De raad van de gemeente Apeldoorn;

gelezen het voorstel van het college;

gelet op artikel 84 van de Gemeentewet;

BESLUIT:

vast te stellen het navolgende Reglement Gemeentelijke Adviescommissie Kunsttoepassing in de Openbare Ruimte.

Taak

Artikel 1
  • 1.

    De commissie heeft tot taak het college gevraagd of ongevraagd van advies te dienen over zaken met betrekking tot de kunsttoepassing in de openbare ruimte op basis van een jaarlijks werkplan.

  • 2.

    Op verzoek van het college houdt de commissie zich in haar vergaderingen in hoofdzaak bezig met de advisering over:

    • a.

      op te stellen (meer-)jarenplannen;

    • b.

      lokatiekeuzen en programma' s van eisen;

    • c.

      selektie kunstenaars;

    • d.

      beoordelen van ontwerpen voor kunstopdrachten;

    • e.

      aankopen van kunstobjekten in de openbare ruimte;

    • f.

      controle en oplevering van aankopen dan wel opdrachten;

    • g.

      specifieke vormgevingsprojecten in de cultuurtechnische feer, die zich daarvoor lenen.

  • 3.

    Bij haar funktioneren dient de commissie overleg te plegen met de betreffende ambtelijke disciplines en andere relevante gemeentelijke adviesorganen.

  • 4.

    De commissie adviseert per te realiseren projekt tevens over de wijze waarop de projekt-belanghebbenden (o.a. wijkraden, schoolbesturen) kunnen inspreken en bij de uitvoering betrokken kunnen worden.

  • 5.

    De commissie kan zaken van minder gewicht, spoedeisende of uitvoerende/toetsende aard aan de secretaris en/of een of meer van haar leden mandateren. Van deze adviezen wordt de commissie voor de eerstvolgende vergadering in kennis gesteld.

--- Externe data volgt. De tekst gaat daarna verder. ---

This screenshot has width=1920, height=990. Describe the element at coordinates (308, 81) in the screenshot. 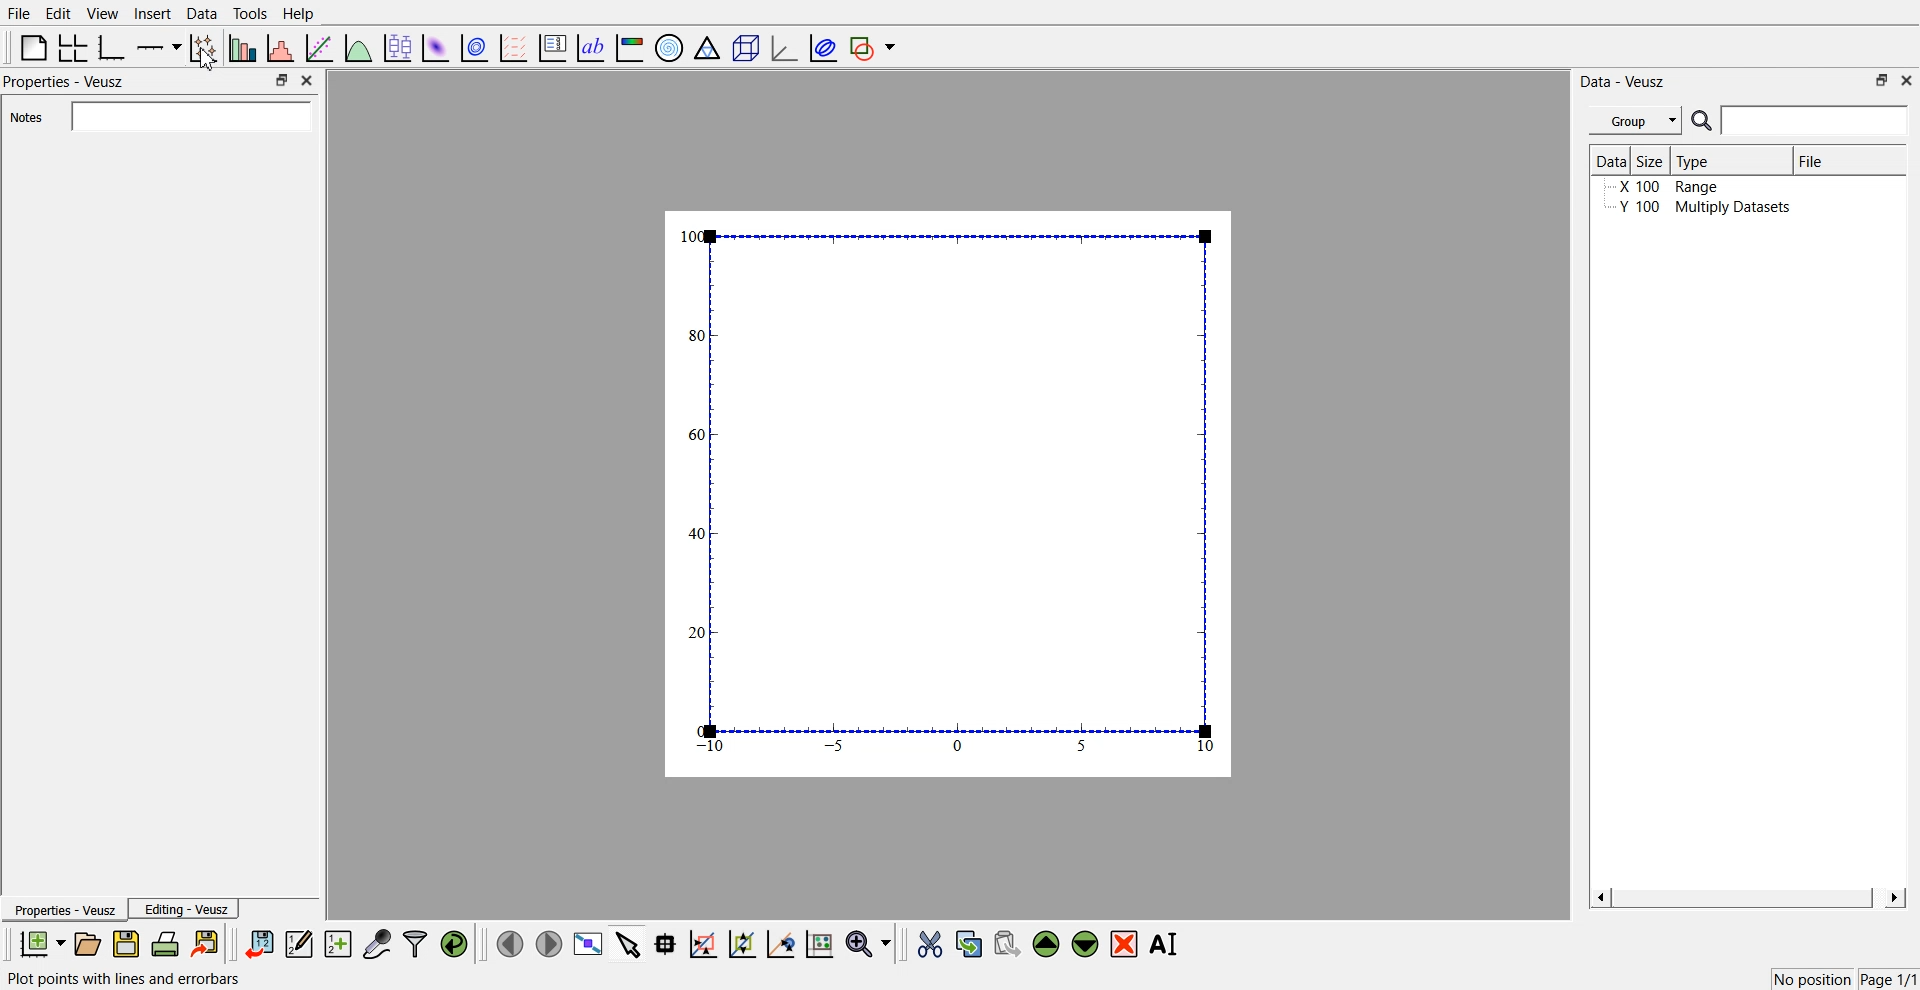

Samenstelling en benoeming

Artikel 2
  • 1.

    De commissie bestaat uit 5 stemgerechtigde en 3 adviserende leden.

  • 2.

    De stemgerechtigde leden zijn:

    • ·

      drie professioneel werkzame beeldende kunstenaars. Bij de selectie hiervan zal worden gelet op ervaring en/of affiniteit met monumentale beeldende kunst en kunsthistorische achtergrond;

    • ·

      een stedebouwkundige, landschapsarchitect of industrieel vormgever met specifieke interesse in de monumentale beeldende kunst;

    • ·

      een onafhankelijk voorzitter met vergaderdeskundigheid, communicatieve vaardigheden en affiniteit met monumentale beeldende kunst.

  • 3.

    De adviserende leden zijn:

    • ·

      een beleidsmedewerker/stedebouwkundige van de dienst Ruimtelijke Ordening;

    • ·

      een beleidsmedewerker/tuin-en landschapsarchitect van de dienst Groen, Natuur en Landschap;

    • ·

      een beleidsmedewerker beeldende kunst van de dienst Onderwijs en Cultuur, tevens de secretaris van de commissie.

  • 4.

    De stemgerechtigde leden van de commissie zijn geen raadsleden of werknemers van de gemeente Apeldoorn.

  • 5.

    Alle leden (zowel de stemgerechtigde als de adviserende leden) van de commissie worden door het college benoemd.

  • 6.

    De voorzitter wordt door het college benoemd, na overleg met de commissie.

  • 7.

    De commissie benoemt uit haar midden een plaatsvervangend voorzitter en geeft daarvan kennis aan het college.

Artikel 3
  • 1.

    De leden worden voor een periode van vier jaar benoemd.

  • 2.

    De stemgerechtigde leden worden benoemd op basis van een open sollicitatie-procedure.

  • 3.

    De adviserende leden worden telkens voor een periode van vier jaar benoemd op voordracht van de betreffende ambtelijke dienst. Zij kunnen worden herbenoemd.

  • 4.

    De stemgerechtigde leden kunnen ten alle tijde ontslag nemen. Zij geven daarvan schriftelijk kennis aan het college.

  • 5.

    De zittingsperiode van de commissie loopt vanaf 1 september van het jaar waarin een nieuwe zittingsperiode van de raad begint.

  • 6.

    Bij tussentijds vertrek van een lid wordt het nieuwe lid voor de resterende periode benoemd.

Artikel 4
  • 1.

    Het college kan tussentijds een lid ontslaan indien blijkt dat het betreffende lid de in de commissie afgesproken taken en verplichtingen niet voldoende nakomt.

  • 2.

    Het college kan een lid ontslaan wanneer tegen zijn lidmaatschap schriftelijke en gemotiveerde bezwaren zijn ingediend.

  • 3.

    Het college verleent geen ontslag dan nadat het betrokken lid zich binnen zes weken, nadat hij op de hoogte is gesteld van de aard van de ingebrachte bezwaren, schriftelijk of mondeling heeft kunnen verweren.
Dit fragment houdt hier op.